Choose a heat pump if…
You're building or renovating an indoor pool that will be used regularly (weekly or more). You want the lowest operating cost, integrated dehumidification, zero combustion exhaust in your home, a 15–20 year equipment life, and alignment with BC's clean energy grid. This covers the vast majority of indoor pool installations in Vancouver, West Vancouver, North Vancouver, and Whistler.
Choose gas if…
You have a vacation property where the pool sits cold for weeks at a time and you need rapid heat-up on arrival. You already have natural gas service and a mechanical room designed for combustion equipment. Or you're supplementing a heat pump system with a gas booster for fast recovery — a hybrid approach that some luxury properties employ.
Consider a hybrid system if…
You want the efficiency of a heat pump for daily maintenance heating and the raw BTU power of gas for occasional fast recovery. This is increasingly common in high-end Whistler properties where the pool may be unused for days between occupancy periods, then needs to be at temperature quickly for arriving guests.
Eurohouse Recommendation for Indoor Pools in Greater Vancouver
- For daily-use indoor pools: integrated heat pump dehumidifier — lowest total cost, simplest installation, zero emissions
- For vacation or intermittent-use indoor pools: heat pump primary with optional gas booster for rapid recovery
- Always pair with a quality automatic pool cover — reduces heat loss by 50–70% and cuts energy costs dramatically regardless of heating system
- Size the system based on pool surface area, desired temperature, and room insulation — undersizing creates comfort problems and oversizing wastes capital
Eurohouse Construction: Indoor Pool Mechanical Expertise
Building an indoor pool is one of the most complex residential construction projects a homeowner can undertake. It requires structural engineering for the pool shell and the building that houses it, waterproofing and vapour barrier systems to protect the building envelope, mechanical design for heating, dehumidification, and ventilation, electrical work for the pool equipment, lighting, and safety systems, plumbing for pool circulation, chemical treatment, and drainage, and finishing for the pool room interior including materials that withstand high humidity and chlorine exposure.
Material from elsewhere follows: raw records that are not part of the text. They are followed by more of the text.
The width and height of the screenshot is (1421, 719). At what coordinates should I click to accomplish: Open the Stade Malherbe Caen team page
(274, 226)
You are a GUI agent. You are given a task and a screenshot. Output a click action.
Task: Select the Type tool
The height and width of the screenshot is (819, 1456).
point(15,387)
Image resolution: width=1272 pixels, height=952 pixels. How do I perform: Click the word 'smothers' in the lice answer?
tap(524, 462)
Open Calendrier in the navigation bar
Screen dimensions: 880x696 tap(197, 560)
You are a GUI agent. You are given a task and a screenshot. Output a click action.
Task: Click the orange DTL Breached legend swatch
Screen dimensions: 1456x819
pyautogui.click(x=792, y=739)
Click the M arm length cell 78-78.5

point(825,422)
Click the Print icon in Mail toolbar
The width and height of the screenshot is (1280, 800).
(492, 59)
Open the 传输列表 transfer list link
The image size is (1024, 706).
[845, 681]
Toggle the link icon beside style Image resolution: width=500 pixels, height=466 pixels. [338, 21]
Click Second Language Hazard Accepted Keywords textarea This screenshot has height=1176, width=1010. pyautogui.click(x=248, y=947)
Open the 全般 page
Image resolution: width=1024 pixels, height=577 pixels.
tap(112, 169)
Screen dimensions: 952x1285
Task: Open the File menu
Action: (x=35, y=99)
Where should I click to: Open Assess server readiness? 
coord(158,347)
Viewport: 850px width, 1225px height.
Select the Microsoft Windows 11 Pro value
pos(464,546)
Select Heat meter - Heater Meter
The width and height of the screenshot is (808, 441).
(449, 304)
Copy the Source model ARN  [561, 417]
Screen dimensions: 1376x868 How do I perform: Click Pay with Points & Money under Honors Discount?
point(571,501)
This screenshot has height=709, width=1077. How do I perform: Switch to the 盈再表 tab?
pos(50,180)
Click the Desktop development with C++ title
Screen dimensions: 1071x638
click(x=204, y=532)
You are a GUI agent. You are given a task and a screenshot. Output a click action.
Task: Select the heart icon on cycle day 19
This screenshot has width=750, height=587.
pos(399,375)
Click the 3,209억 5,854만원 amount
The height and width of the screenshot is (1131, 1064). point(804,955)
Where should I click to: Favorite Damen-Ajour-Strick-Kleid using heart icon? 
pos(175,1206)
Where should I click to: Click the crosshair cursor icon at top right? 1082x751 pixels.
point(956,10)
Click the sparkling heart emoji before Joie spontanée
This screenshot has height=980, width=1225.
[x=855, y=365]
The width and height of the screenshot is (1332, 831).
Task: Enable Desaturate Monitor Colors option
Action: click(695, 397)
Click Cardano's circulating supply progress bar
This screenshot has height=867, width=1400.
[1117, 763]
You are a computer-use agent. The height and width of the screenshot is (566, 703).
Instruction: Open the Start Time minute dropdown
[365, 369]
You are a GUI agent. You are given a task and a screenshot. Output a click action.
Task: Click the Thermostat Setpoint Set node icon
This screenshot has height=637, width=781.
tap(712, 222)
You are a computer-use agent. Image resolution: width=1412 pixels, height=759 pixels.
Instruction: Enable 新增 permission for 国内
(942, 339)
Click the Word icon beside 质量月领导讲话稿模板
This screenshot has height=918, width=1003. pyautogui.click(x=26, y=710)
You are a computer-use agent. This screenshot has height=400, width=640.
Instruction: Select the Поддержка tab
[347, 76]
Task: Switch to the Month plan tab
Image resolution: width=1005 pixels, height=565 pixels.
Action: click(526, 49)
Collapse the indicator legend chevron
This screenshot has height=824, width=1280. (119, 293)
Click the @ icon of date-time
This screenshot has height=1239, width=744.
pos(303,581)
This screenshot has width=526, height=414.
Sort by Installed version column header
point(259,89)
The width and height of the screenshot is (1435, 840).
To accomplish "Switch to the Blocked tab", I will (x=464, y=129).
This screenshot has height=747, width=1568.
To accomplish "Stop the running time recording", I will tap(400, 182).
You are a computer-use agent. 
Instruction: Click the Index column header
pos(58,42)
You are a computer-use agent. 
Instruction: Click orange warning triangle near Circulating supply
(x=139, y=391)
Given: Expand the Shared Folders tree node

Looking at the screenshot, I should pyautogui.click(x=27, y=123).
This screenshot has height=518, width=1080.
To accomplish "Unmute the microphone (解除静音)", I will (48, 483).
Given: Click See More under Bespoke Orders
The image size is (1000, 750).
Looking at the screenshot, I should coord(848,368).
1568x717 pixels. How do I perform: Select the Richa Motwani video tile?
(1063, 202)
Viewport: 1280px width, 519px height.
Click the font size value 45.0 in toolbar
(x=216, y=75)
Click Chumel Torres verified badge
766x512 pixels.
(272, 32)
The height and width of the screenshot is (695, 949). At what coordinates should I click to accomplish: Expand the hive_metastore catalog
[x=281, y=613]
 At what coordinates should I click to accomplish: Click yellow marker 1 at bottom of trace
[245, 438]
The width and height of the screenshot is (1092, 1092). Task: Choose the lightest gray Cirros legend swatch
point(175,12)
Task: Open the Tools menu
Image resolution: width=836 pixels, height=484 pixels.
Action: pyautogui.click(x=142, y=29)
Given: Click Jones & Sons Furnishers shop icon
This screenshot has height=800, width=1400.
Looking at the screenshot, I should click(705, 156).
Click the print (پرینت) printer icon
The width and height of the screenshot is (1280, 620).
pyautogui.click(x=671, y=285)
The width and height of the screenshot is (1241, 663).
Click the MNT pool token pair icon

Eurohouse Construction has delivered complex residential projects across West Vancouver, North Vancouver, Vancouver, and Whistler since 2009 — including luxury homes with sophisticated mechanical systems. As a licensed general contractor with deep experience in coordinating structural, mechanical, electrical, and finishing trades, we're equipped to manage the full scope of an indoor pool construction project from design coordination through commissioning.
Whether you're planning a new indoor pool as part of a custom home build, adding one to an existing property, or upgrading the mechanical systems on an aging indoor pool installation, Eurohouse can help you evaluate the right heating and dehumidification approach for your specific situation, climate zone, and usage pattern.